START Study material

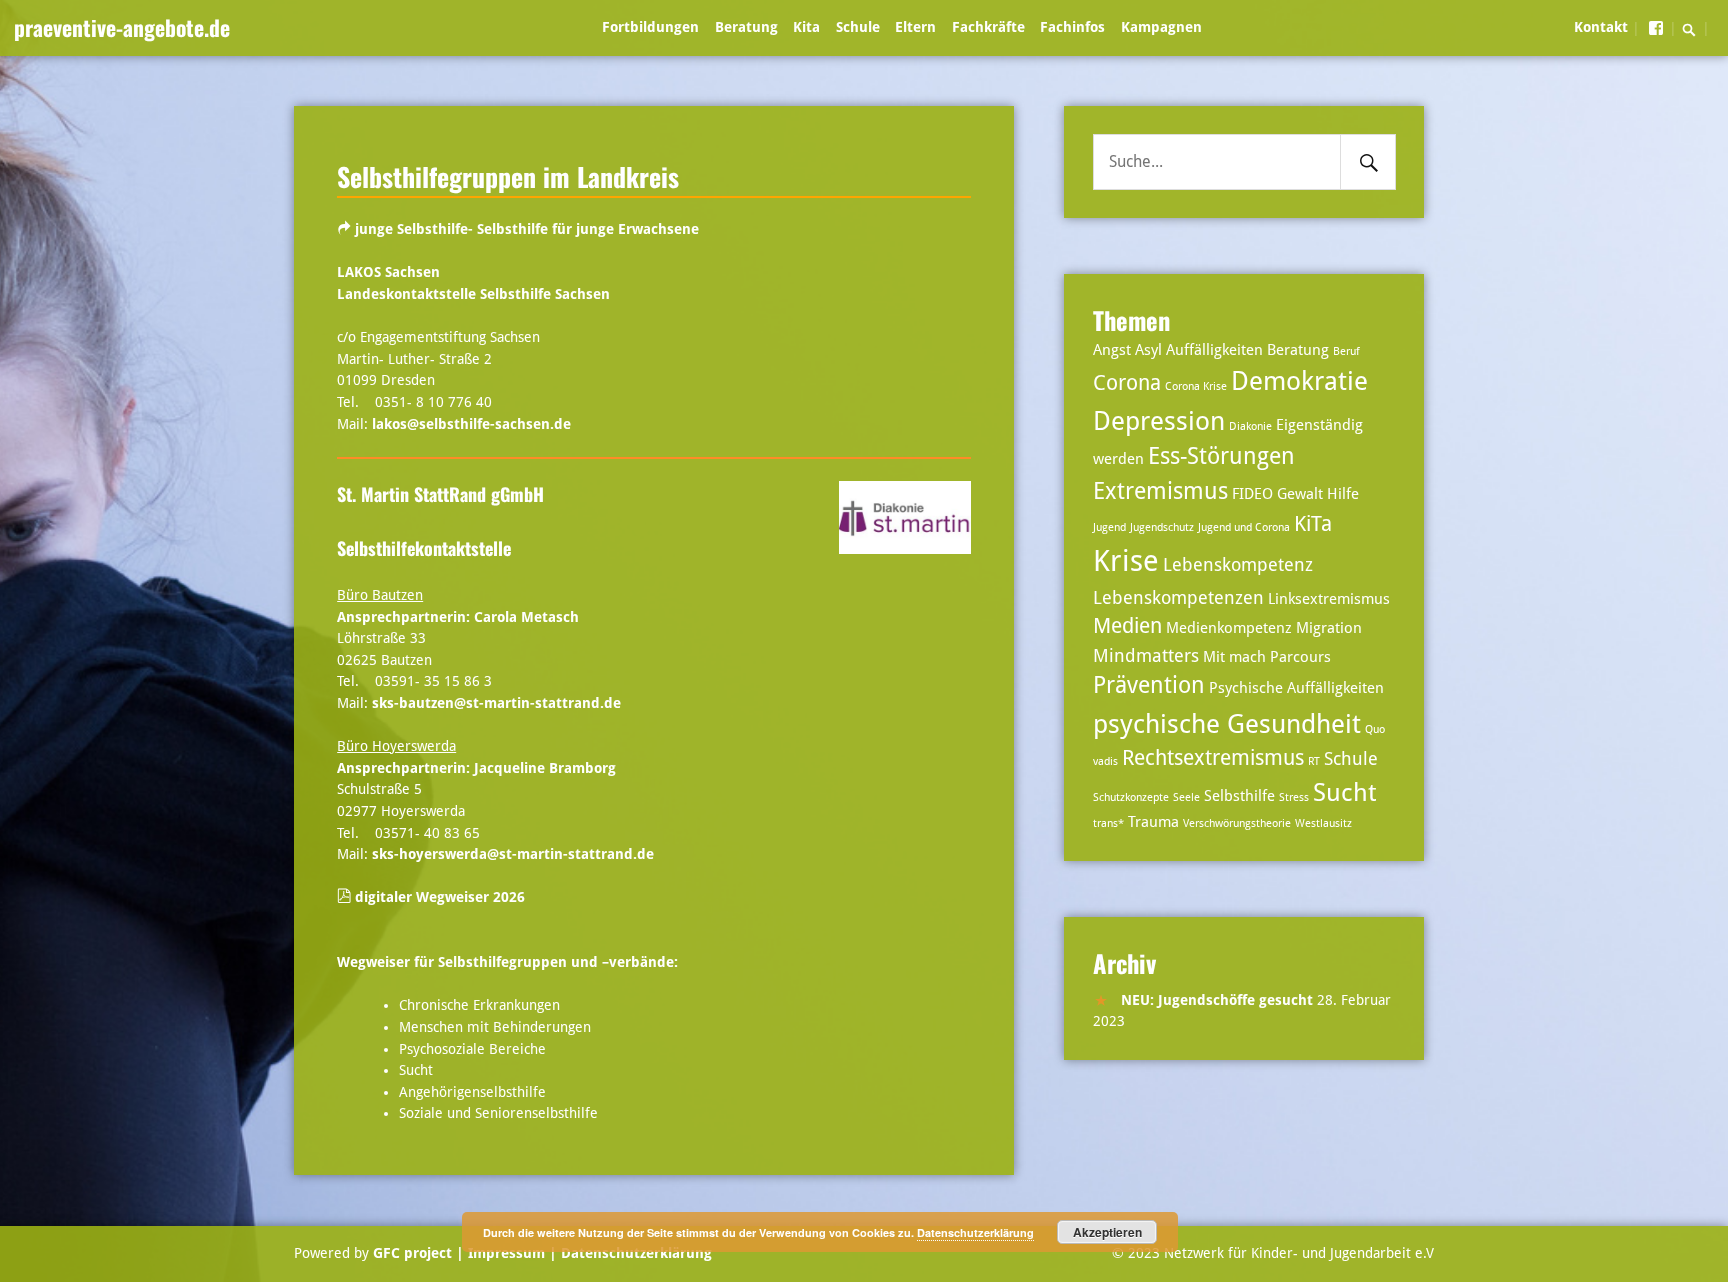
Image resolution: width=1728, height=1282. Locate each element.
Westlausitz (1323, 823)
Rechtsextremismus (1213, 758)
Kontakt (1601, 27)
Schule (858, 27)
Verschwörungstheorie (1237, 823)
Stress (1294, 797)
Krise (1126, 561)
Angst (1112, 350)
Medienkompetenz (1229, 628)
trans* (1108, 823)
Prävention (1149, 685)
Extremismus (1160, 491)
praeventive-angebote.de (122, 27)
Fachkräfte (988, 27)
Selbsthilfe (1239, 796)
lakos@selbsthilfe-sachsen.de (471, 424)
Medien (1127, 626)
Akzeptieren (1107, 1232)
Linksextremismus (1329, 599)
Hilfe (1343, 494)
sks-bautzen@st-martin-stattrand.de (496, 703)
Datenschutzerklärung (634, 1253)
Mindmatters (1146, 655)
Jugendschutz (1162, 527)
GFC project (412, 1253)
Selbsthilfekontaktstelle (424, 548)
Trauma (1153, 822)
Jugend (1109, 527)
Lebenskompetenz (1238, 564)
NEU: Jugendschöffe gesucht (1217, 1000)
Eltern (915, 27)
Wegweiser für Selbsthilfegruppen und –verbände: (507, 962)
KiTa (1313, 524)
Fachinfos (1072, 27)
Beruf (1346, 351)
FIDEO (1252, 494)
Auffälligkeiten (1214, 350)
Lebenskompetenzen (1178, 597)
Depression (1159, 420)
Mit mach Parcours (1267, 657)
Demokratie (1299, 380)
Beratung (746, 27)
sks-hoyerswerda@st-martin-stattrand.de (513, 854)
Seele (1186, 797)
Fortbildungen (650, 27)
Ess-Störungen (1221, 456)
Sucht (1344, 792)
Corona (1127, 383)
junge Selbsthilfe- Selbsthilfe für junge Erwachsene (527, 229)
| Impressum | (506, 1253)
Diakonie (1250, 426)
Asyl (1148, 350)
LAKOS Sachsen (388, 272)
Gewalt (1300, 494)
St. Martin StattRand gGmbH (440, 494)
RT (1314, 761)
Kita (806, 27)
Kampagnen (1161, 27)
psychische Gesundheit (1227, 723)
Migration (1329, 628)
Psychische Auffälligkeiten (1296, 688)
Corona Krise (1196, 386)
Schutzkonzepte (1131, 797)
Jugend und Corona (1244, 527)
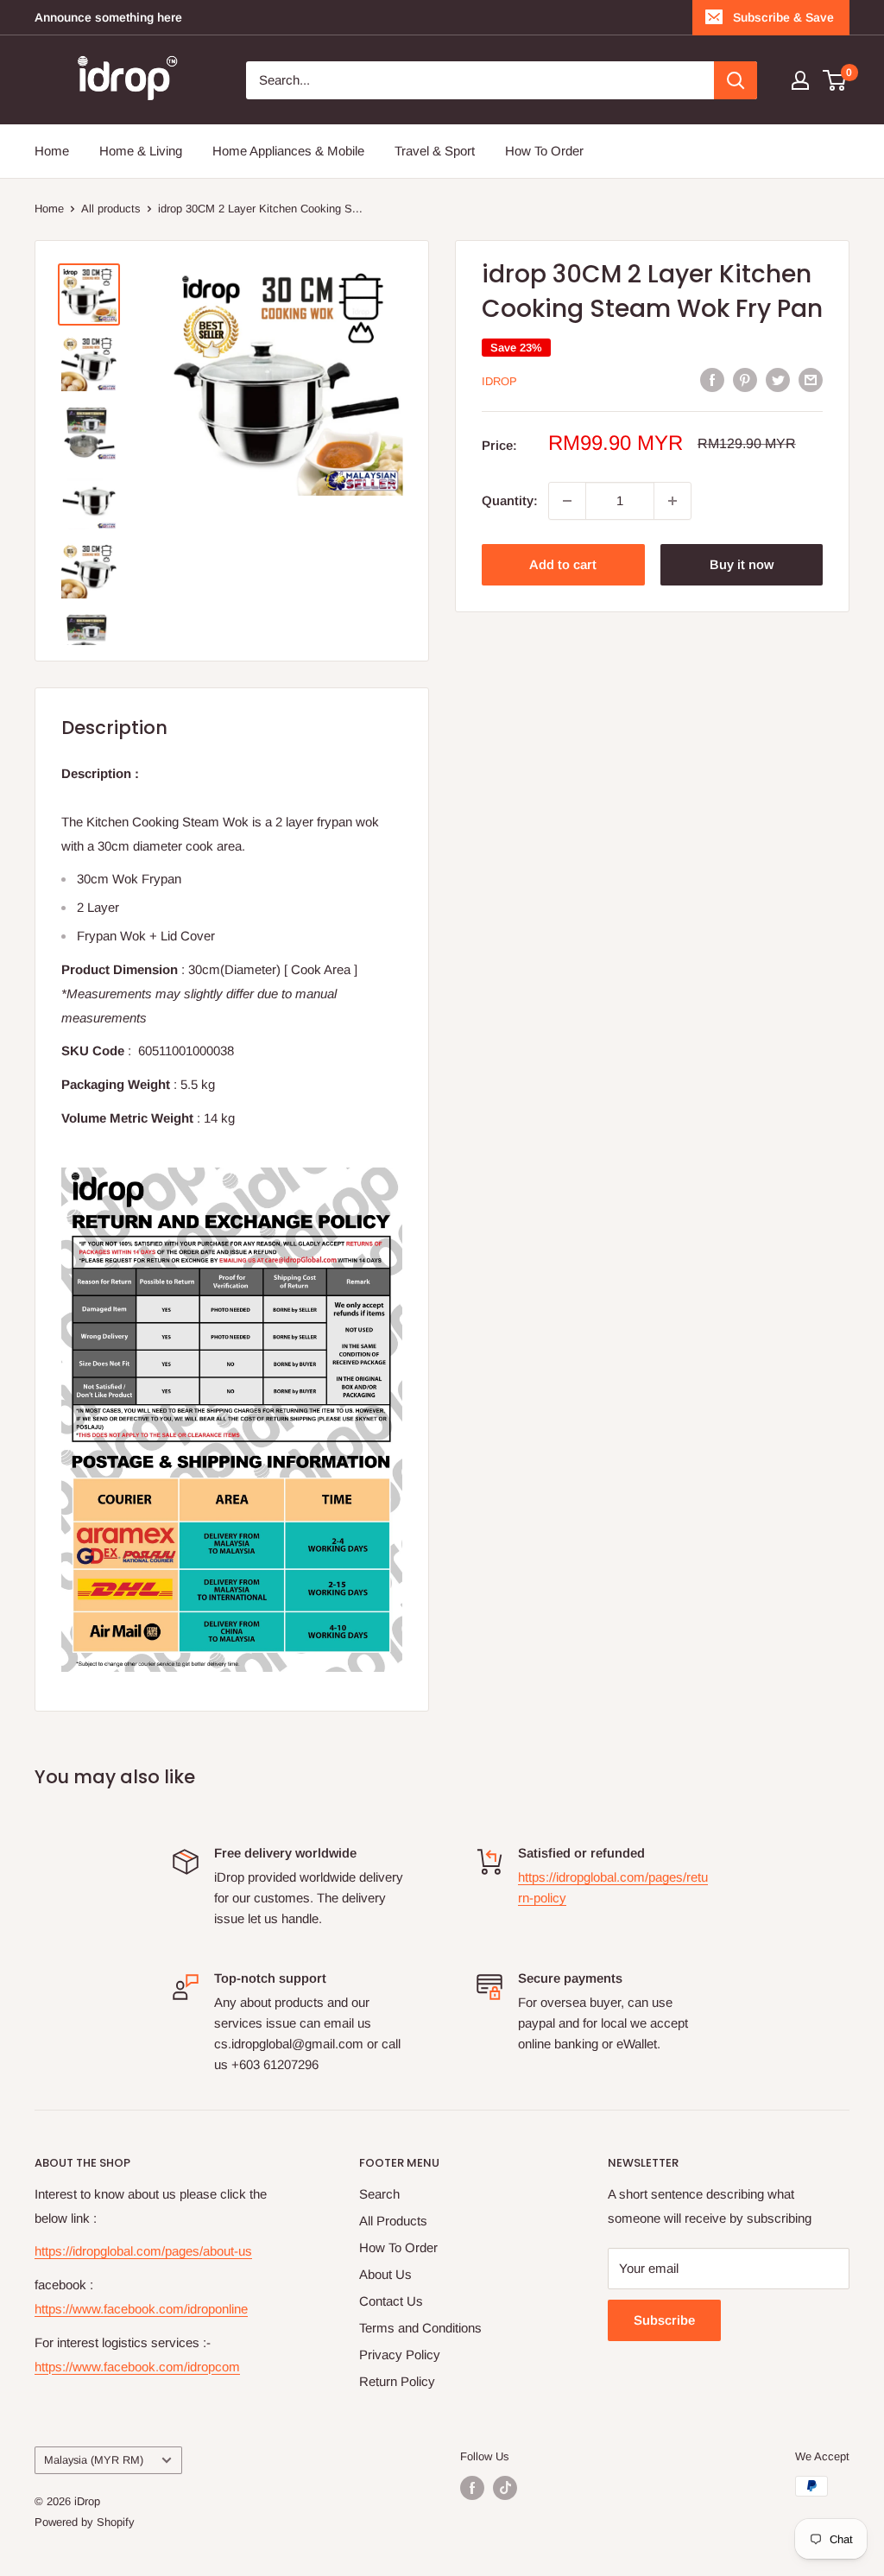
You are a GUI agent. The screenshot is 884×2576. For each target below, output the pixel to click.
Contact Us (391, 2301)
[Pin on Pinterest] (745, 379)
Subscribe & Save (783, 17)
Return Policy (397, 2381)
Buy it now (742, 564)
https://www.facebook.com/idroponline (141, 2308)
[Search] (735, 80)
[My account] (800, 80)
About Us (385, 2274)
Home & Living (140, 150)
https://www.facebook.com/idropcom (137, 2366)
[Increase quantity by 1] (672, 501)
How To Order (544, 150)
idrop (499, 381)
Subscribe (664, 2320)
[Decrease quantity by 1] (567, 501)
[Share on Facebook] (712, 379)
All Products (393, 2220)
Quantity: (510, 500)
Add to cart (563, 564)
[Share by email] (811, 379)
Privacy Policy (399, 2354)
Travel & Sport (435, 150)
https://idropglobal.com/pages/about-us (143, 2251)
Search (379, 2194)
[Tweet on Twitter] (778, 379)
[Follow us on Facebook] (472, 2488)
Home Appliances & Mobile (288, 150)
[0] (835, 80)
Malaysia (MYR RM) (93, 2459)
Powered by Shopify (85, 2522)
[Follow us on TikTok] (505, 2488)
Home (52, 150)
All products (111, 208)
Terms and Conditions (420, 2327)
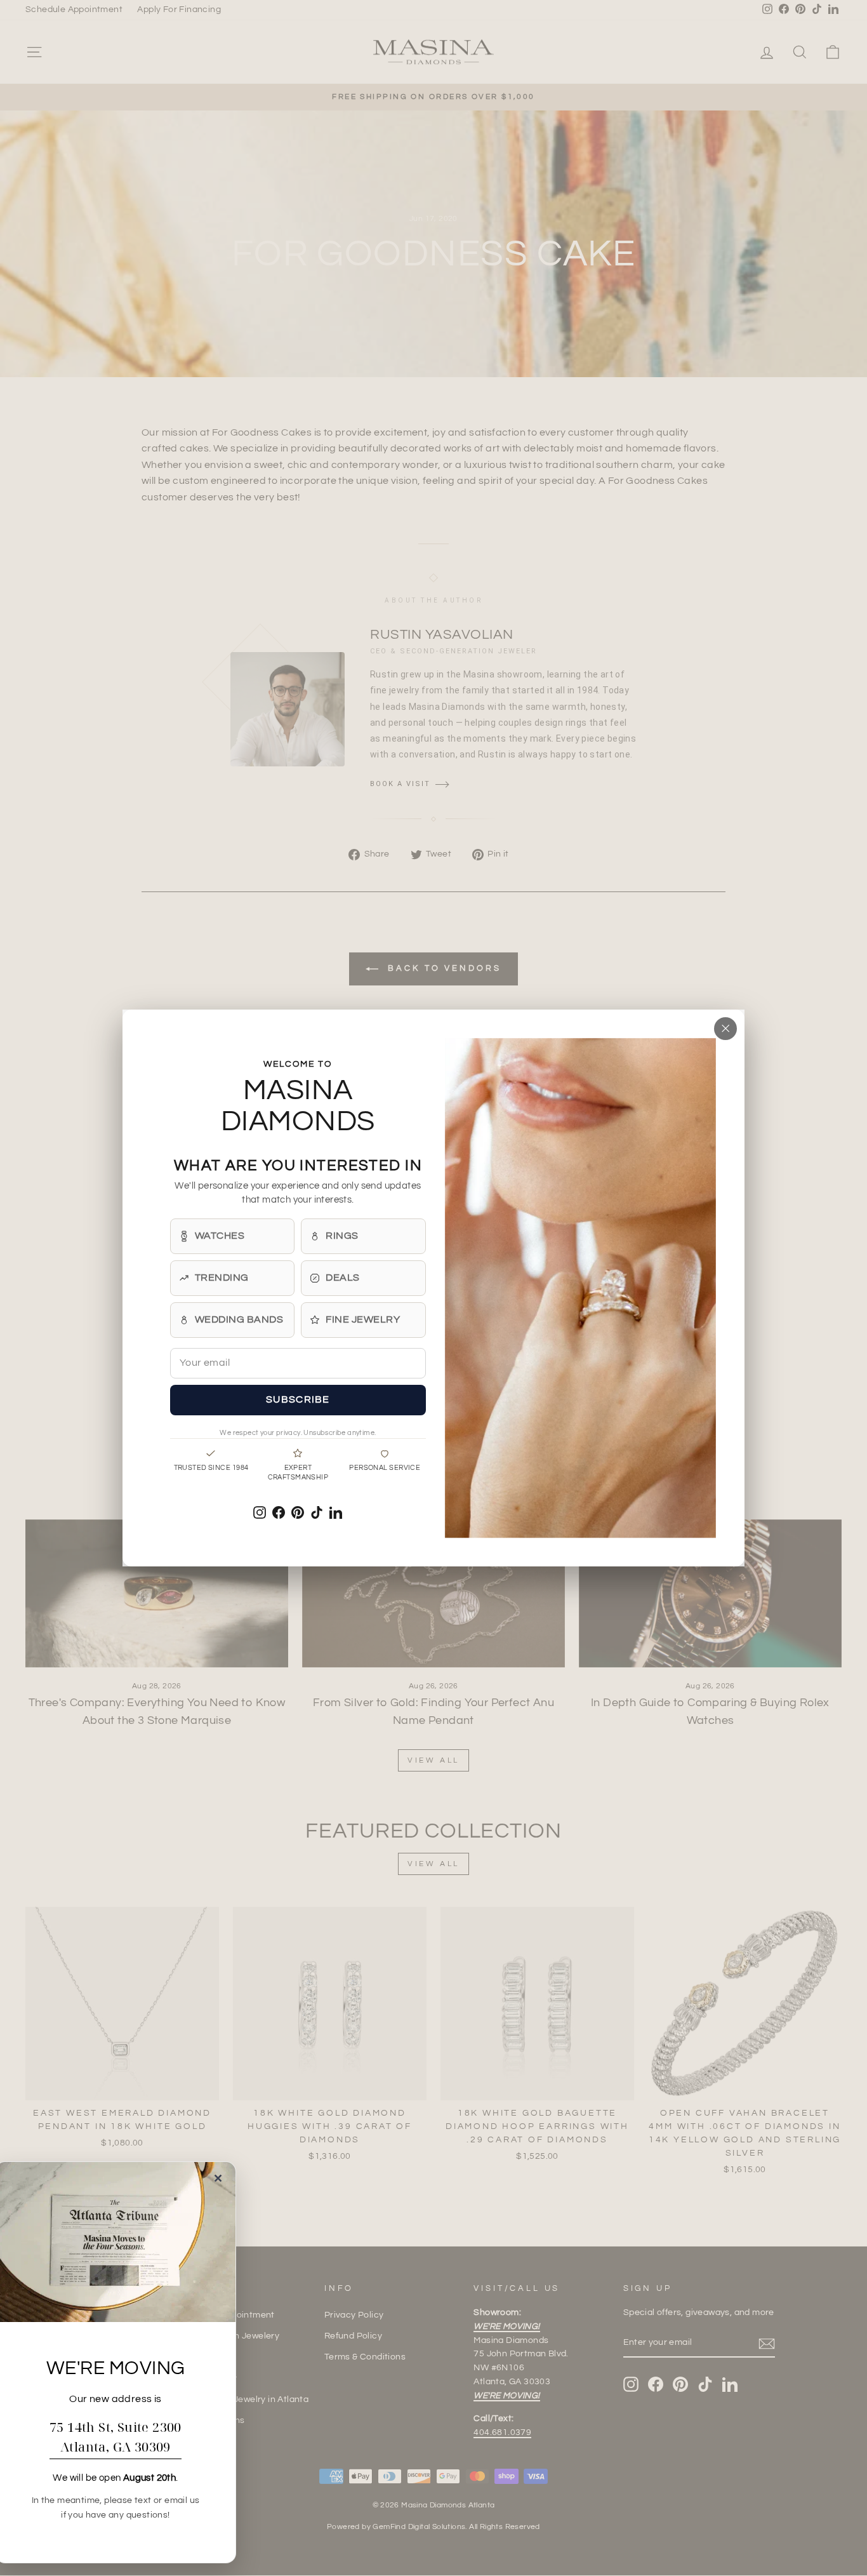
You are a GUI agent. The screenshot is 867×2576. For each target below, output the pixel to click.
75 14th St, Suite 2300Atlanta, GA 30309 (116, 2437)
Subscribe (298, 1399)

END Study material

Give again, word for word, only the lines that run from the top of the data above through the line with "https://www.facebook.com/idropcom (137, 2366)". Drop the pictures.

* [Expected output]:
Image resolution: width=1728, height=1282. Locate each element.
Westlausitz (1323, 823)
Rechtsextremismus (1213, 758)
Kontakt (1601, 27)
Schule (858, 27)
Verschwörungstheorie (1237, 823)
Stress (1294, 797)
Krise (1126, 561)
Angst (1112, 350)
Medienkompetenz (1229, 628)
trans* (1108, 823)
Prävention (1149, 685)
Extremismus (1160, 491)
praeventive-angebote.de (122, 27)
Fachkräfte (988, 27)
Selbsthilfe (1239, 796)
lakos@selbsthilfe-sachsen.de (471, 424)
Medien (1127, 626)
Akzeptieren (1107, 1232)
Linksextremismus (1329, 599)
Hilfe (1343, 494)
sks-bautzen@st-martin-stattrand.de (496, 703)
Datenschutzerklärung (634, 1253)
Mindmatters (1146, 655)
Jugendschutz (1162, 527)
GFC project (412, 1253)
Selbsthilfekontaktstelle (424, 548)
Trauma (1153, 822)
Jugend (1109, 527)
Lebenskompetenz (1238, 564)
NEU: Jugendschöffe gesucht (1217, 1000)
Eltern (915, 27)
Wegweiser für Selbsthilfegruppen und –verbände: (507, 962)
KiTa (1313, 524)
Fachinfos (1072, 27)
Beruf (1346, 351)
FIDEO (1252, 494)
Auffälligkeiten (1214, 350)
Lebenskompetenzen (1178, 597)
Depression (1159, 420)
Mit mach Parcours (1267, 657)
Demokratie (1299, 380)
Beratung (746, 27)
sks-hoyerswerda@st-martin-stattrand.de (513, 854)
Seele (1186, 797)
Fortbildungen (650, 27)
Ess-Störungen (1221, 456)
Sucht (1344, 792)
Corona (1127, 383)
junge Selbsthilfe- Selbsthilfe für junge Erwachsene (527, 229)
| Impressum | (506, 1253)
Diakonie (1250, 426)
Asyl (1148, 350)
LAKOS Sachsen (388, 272)
Gewalt (1300, 494)
St. Martin StattRand gGmbH (440, 494)
RT (1314, 761)
Kita (806, 27)
Kampagnen (1161, 27)
psychische Gesundheit (1227, 723)
Migration (1329, 628)
Psychische Auffälligkeiten (1296, 688)
Corona Krise (1196, 386)
Schutzkonzepte (1131, 797)
Jugend und Corona (1244, 527)
You are a GUI agent. The screenshot is 884×2576. For each target below, output the pixel to click.
Contact Us (391, 2301)
[Pin on Pinterest] (745, 379)
Subscribe & Save (783, 17)
Return Policy (397, 2381)
Buy it now (742, 564)
https://www.facebook.com/idroponline (141, 2308)
[Search] (735, 80)
[My account] (800, 80)
About Us (385, 2274)
Home & Living (140, 150)
https://www.facebook.com/idropcom (137, 2366)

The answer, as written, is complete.